*Supplied material*.
=-=-=

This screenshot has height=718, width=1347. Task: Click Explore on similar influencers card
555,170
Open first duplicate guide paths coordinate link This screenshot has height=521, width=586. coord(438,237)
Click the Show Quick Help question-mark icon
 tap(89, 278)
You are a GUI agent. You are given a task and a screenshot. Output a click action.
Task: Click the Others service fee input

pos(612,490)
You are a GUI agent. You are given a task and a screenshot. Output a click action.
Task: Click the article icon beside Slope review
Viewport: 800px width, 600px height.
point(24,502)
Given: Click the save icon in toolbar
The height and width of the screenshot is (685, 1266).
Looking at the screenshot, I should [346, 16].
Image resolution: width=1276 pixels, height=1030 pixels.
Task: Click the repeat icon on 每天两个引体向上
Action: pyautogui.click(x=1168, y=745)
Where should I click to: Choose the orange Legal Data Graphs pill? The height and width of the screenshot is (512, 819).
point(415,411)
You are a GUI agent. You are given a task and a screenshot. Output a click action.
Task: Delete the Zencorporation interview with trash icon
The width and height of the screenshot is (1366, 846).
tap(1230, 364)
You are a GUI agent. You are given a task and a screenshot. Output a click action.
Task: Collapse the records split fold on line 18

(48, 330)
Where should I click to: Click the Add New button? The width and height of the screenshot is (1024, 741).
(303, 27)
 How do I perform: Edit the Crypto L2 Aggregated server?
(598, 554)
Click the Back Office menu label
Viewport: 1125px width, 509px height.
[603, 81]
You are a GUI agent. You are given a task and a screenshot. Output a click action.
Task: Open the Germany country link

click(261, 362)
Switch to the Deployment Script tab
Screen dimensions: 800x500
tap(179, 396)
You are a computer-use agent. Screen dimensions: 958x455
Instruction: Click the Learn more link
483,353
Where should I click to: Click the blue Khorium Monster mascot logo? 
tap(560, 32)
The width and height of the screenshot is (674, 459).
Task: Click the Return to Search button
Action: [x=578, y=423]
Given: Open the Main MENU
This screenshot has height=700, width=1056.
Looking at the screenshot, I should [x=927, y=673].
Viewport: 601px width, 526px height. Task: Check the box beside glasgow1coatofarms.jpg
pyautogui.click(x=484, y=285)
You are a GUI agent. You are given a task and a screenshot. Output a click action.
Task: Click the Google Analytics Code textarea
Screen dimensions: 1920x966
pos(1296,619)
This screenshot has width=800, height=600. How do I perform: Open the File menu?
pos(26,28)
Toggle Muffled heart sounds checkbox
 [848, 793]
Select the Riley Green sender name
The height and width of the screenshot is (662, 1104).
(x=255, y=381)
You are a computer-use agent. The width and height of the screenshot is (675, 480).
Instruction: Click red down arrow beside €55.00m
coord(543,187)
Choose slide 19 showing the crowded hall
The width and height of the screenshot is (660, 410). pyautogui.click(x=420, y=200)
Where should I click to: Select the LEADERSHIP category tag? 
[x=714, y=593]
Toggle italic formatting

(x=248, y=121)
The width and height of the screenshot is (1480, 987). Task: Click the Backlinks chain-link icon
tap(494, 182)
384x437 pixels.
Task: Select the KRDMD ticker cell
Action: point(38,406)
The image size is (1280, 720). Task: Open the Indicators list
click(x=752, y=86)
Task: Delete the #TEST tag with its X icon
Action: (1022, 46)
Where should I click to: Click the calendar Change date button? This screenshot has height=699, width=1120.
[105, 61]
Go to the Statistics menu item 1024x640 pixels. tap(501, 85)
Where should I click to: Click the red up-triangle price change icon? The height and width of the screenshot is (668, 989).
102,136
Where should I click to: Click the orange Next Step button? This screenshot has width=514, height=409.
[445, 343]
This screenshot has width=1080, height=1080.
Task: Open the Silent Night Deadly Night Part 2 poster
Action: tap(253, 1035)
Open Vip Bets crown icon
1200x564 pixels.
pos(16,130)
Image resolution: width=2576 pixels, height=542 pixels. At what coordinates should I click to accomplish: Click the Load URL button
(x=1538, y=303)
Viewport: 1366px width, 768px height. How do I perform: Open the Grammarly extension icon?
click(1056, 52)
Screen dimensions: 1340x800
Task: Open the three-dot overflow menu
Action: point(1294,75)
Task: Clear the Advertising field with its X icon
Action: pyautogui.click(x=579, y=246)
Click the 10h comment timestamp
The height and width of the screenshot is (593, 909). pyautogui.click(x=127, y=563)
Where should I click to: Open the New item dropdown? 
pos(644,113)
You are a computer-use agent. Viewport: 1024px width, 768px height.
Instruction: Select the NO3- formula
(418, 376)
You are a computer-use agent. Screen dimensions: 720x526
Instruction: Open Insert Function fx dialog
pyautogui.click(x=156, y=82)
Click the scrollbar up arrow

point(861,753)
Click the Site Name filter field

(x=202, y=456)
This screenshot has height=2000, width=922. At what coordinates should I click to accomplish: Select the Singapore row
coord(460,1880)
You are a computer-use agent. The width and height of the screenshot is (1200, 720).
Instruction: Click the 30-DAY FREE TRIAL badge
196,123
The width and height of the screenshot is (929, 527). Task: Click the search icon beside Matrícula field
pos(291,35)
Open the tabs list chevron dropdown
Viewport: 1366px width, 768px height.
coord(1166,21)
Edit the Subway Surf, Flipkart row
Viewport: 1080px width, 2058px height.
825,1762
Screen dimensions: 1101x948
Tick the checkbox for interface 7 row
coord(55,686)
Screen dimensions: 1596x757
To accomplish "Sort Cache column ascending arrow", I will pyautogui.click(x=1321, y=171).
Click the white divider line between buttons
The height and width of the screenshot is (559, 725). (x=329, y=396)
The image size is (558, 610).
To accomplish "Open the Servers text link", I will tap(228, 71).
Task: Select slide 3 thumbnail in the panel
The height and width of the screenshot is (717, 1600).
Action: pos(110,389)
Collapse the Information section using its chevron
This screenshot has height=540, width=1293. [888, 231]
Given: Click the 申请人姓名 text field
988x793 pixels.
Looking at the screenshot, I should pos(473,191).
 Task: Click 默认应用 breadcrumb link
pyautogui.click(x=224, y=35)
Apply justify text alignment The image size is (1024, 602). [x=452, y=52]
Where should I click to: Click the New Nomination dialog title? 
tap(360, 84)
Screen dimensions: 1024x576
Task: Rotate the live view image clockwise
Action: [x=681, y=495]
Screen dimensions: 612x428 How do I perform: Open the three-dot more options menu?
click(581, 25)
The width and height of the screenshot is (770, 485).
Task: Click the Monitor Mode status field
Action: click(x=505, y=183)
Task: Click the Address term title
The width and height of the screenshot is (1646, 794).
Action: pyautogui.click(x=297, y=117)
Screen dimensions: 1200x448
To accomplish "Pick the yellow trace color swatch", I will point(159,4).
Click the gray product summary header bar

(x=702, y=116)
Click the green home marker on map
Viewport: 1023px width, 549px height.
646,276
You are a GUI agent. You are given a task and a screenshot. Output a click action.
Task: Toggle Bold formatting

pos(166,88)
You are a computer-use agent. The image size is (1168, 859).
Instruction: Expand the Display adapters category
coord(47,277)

=-=-=

*Directions for this task*. Restate every line of the data above exactly as it was written.

*Exercise solution*.
This screenshot has height=718, width=1347. Task: Click Explore on similar influencers card
555,170
Open first duplicate guide paths coordinate link This screenshot has height=521, width=586. coord(438,237)
Click the Show Quick Help question-mark icon
 tap(89, 278)
You are a GUI agent. You are given a task and a screenshot. Output a click action.
Task: Click the Others service fee input

pos(612,490)
You are a GUI agent. You are given a task and a screenshot. Output a click action.
Task: Click the article icon beside Slope review
Viewport: 800px width, 600px height.
point(24,502)
Given: Click the save icon in toolbar
The height and width of the screenshot is (685, 1266).
Looking at the screenshot, I should [346, 16].
Image resolution: width=1276 pixels, height=1030 pixels.
Task: Click the repeat icon on 每天两个引体向上
Action: pyautogui.click(x=1168, y=745)
Where should I click to: Choose the orange Legal Data Graphs pill? The height and width of the screenshot is (512, 819).
point(415,411)
You are a GUI agent. You are given a task and a screenshot. Output a click action.
Task: Delete the Zencorporation interview with trash icon
The width and height of the screenshot is (1366, 846).
tap(1230, 364)
You are a GUI agent. You are given a task and a screenshot. Output a click action.
Task: Collapse the records split fold on line 18

(48, 330)
Where should I click to: Click the Add New button? The width and height of the screenshot is (1024, 741).
(303, 27)
 How do I perform: Edit the Crypto L2 Aggregated server?
(598, 554)
Click the Back Office menu label
Viewport: 1125px width, 509px height.
[603, 81]
You are a GUI agent. You are given a task and a screenshot. Output a click action.
Task: Open the Germany country link

click(261, 362)
Switch to the Deployment Script tab
Screen dimensions: 800x500
tap(179, 396)
You are a computer-use agent. Screen dimensions: 958x455
Instruction: Click the Learn more link
483,353
Where should I click to: Click the blue Khorium Monster mascot logo? 
tap(560, 32)
The width and height of the screenshot is (674, 459).
Task: Click the Return to Search button
Action: [x=578, y=423]
Given: Open the Main MENU
This screenshot has height=700, width=1056.
Looking at the screenshot, I should [x=927, y=673].
Viewport: 601px width, 526px height. Task: Check the box beside glasgow1coatofarms.jpg
pyautogui.click(x=484, y=285)
You are a GUI agent. You are given a task and a screenshot. Output a click action.
Task: Click the Google Analytics Code textarea
Screen dimensions: 1920x966
pos(1296,619)
This screenshot has width=800, height=600. How do I perform: Open the File menu?
pos(26,28)
Toggle Muffled heart sounds checkbox
 [848, 793]
Select the Riley Green sender name
The height and width of the screenshot is (662, 1104).
(x=255, y=381)
You are a computer-use agent. The width and height of the screenshot is (675, 480).
Instruction: Click red down arrow beside €55.00m
coord(543,187)
Choose slide 19 showing the crowded hall
The width and height of the screenshot is (660, 410). pyautogui.click(x=420, y=200)
Where should I click to: Select the LEADERSHIP category tag? 
[x=714, y=593]
Toggle italic formatting

(x=248, y=121)
The width and height of the screenshot is (1480, 987). Task: Click the Backlinks chain-link icon
tap(494, 182)
384x437 pixels.
Task: Select the KRDMD ticker cell
Action: point(38,406)
The image size is (1280, 720). Task: Open the Indicators list
click(x=752, y=86)
Task: Delete the #TEST tag with its X icon
Action: (1022, 46)
Where should I click to: Click the calendar Change date button? This screenshot has height=699, width=1120.
[105, 61]
Go to the Statistics menu item 1024x640 pixels. tap(501, 85)
Where should I click to: Click the red up-triangle price change icon? The height and width of the screenshot is (668, 989).
102,136
Where should I click to: Click the orange Next Step button? This screenshot has width=514, height=409.
[445, 343]
This screenshot has width=1080, height=1080.
Task: Open the Silent Night Deadly Night Part 2 poster
Action: tap(253, 1035)
Open Vip Bets crown icon
1200x564 pixels.
pos(16,130)
Image resolution: width=2576 pixels, height=542 pixels. At what coordinates should I click to accomplish: Click the Load URL button
(x=1538, y=303)
Viewport: 1366px width, 768px height. How do I perform: Open the Grammarly extension icon?
click(1056, 52)
Screen dimensions: 1340x800
Task: Open the three-dot overflow menu
Action: point(1294,75)
Task: Clear the Advertising field with its X icon
Action: pyautogui.click(x=579, y=246)
Click the 10h comment timestamp
The height and width of the screenshot is (593, 909). pyautogui.click(x=127, y=563)
Where should I click to: Open the New item dropdown? 
pos(644,113)
You are a computer-use agent. Viewport: 1024px width, 768px height.
Instruction: Select the NO3- formula
(418, 376)
You are a computer-use agent. Screen dimensions: 720x526
Instruction: Open Insert Function fx dialog
pyautogui.click(x=156, y=82)
Click the scrollbar up arrow

point(861,753)
Click the Site Name filter field

(x=202, y=456)
This screenshot has height=2000, width=922. At what coordinates should I click to accomplish: Select the Singapore row
coord(460,1880)
You are a computer-use agent. The width and height of the screenshot is (1200, 720).
Instruction: Click the 30-DAY FREE TRIAL badge
196,123
The width and height of the screenshot is (929, 527). Task: Click the search icon beside Matrícula field
pos(291,35)
Open the tabs list chevron dropdown
Viewport: 1366px width, 768px height.
coord(1166,21)
Edit the Subway Surf, Flipkart row
Viewport: 1080px width, 2058px height.
825,1762
Screen dimensions: 1101x948
Tick the checkbox for interface 7 row
coord(55,686)
Screen dimensions: 1596x757
To accomplish "Sort Cache column ascending arrow", I will pyautogui.click(x=1321, y=171).
Click the white divider line between buttons
The height and width of the screenshot is (559, 725). (x=329, y=396)
The image size is (558, 610).
To accomplish "Open the Servers text link", I will tap(228, 71).
Task: Select slide 3 thumbnail in the panel
The height and width of the screenshot is (717, 1600).
Action: pos(110,389)
Collapse the Information section using its chevron
This screenshot has height=540, width=1293. [888, 231]
Given: Click the 申请人姓名 text field
988x793 pixels.
Looking at the screenshot, I should pos(473,191).
 Task: Click 默认应用 breadcrumb link
pyautogui.click(x=224, y=35)
Apply justify text alignment The image size is (1024, 602). [x=452, y=52]
Where should I click to: Click the New Nomination dialog title? 
tap(360, 84)
Screen dimensions: 1024x576
Task: Rotate the live view image clockwise
Action: [x=681, y=495]
Screen dimensions: 612x428 How do I perform: Open the three-dot more options menu?
click(581, 25)
The width and height of the screenshot is (770, 485).
Task: Click the Monitor Mode status field
Action: click(x=505, y=183)
Task: Click the Address term title
The width and height of the screenshot is (1646, 794).
Action: pyautogui.click(x=297, y=117)
Screen dimensions: 1200x448
To accomplish "Pick the yellow trace color swatch", I will point(159,4).
Click the gray product summary header bar

(x=702, y=116)
Click the green home marker on map
Viewport: 1023px width, 549px height.
646,276
You are a GUI agent. You are given a task and a screenshot. Output a click action.
Task: Toggle Bold formatting

pos(166,88)
You are a computer-use agent. The image size is (1168, 859).
Instruction: Expand the Display adapters category
coord(47,277)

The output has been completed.